- Michael Saylor‘s latest AI-generated promotional video likens the company’s STRC shares to high-yield insured savings accounts.
- Unlike bank deposits, STRC offers no FDIC or SIPC insurance against loss and has traded below its $100 par value, including under $94 recently.
- Strategy‘s own financial documents state the board is not required to hold any assets to back the STRC stock and is not obligated to pay dividends.
Michael Saylor utilized an AI-rendered version of a This Is Spinal Tap scene to market STRC as a superior alternative to traditional bank accounts. The new share class from his company, Strategy, promises a high dividend yield but lacks the basic protections of insured products. Saylor promoted the product by comparing its purported 11% yield to a 0% checking account and a 3% money market.

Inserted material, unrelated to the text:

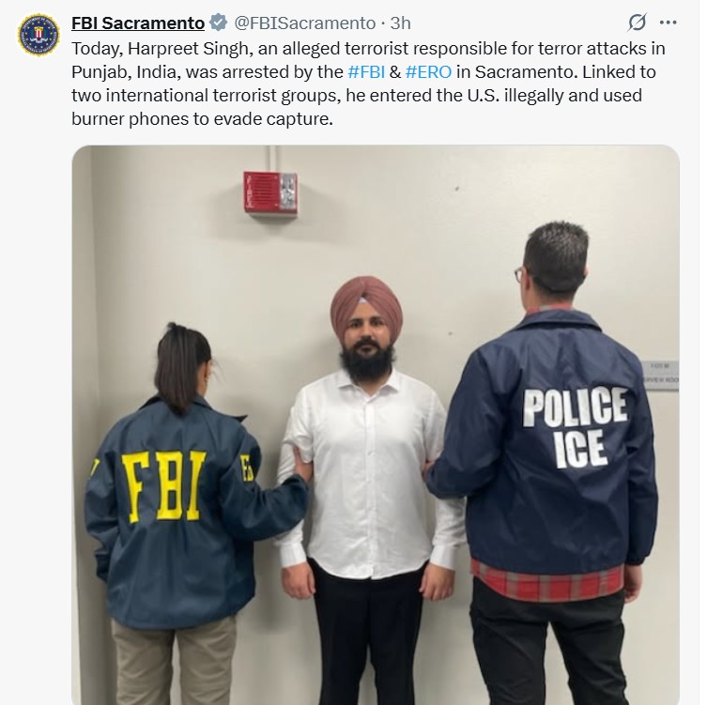The height and width of the screenshot is (705, 707).
Task: Click the red fire alarm in photo
Action: (270, 192)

However, STRC is a common stock, with dividends paid at the sole discretion of the board and no guarantee on principal. Consequently, its market price has been volatile, trading between $90.52 and $100.42 over the past year and recently below $94. This performance starkly contrasts with FDIC-insured accounts or SIPC-protected money markets.
Saylor has made similar claims for months, likening STRC to a “high-yield bank account” and stating the goal was to “create a bank account that pays 17-20%.” Meanwhile, Strategy‘s financial results disclose critical disclaimers. The company admits it is “not required to hold any assets to back the STRC Stock” and that the product is not a money market fund.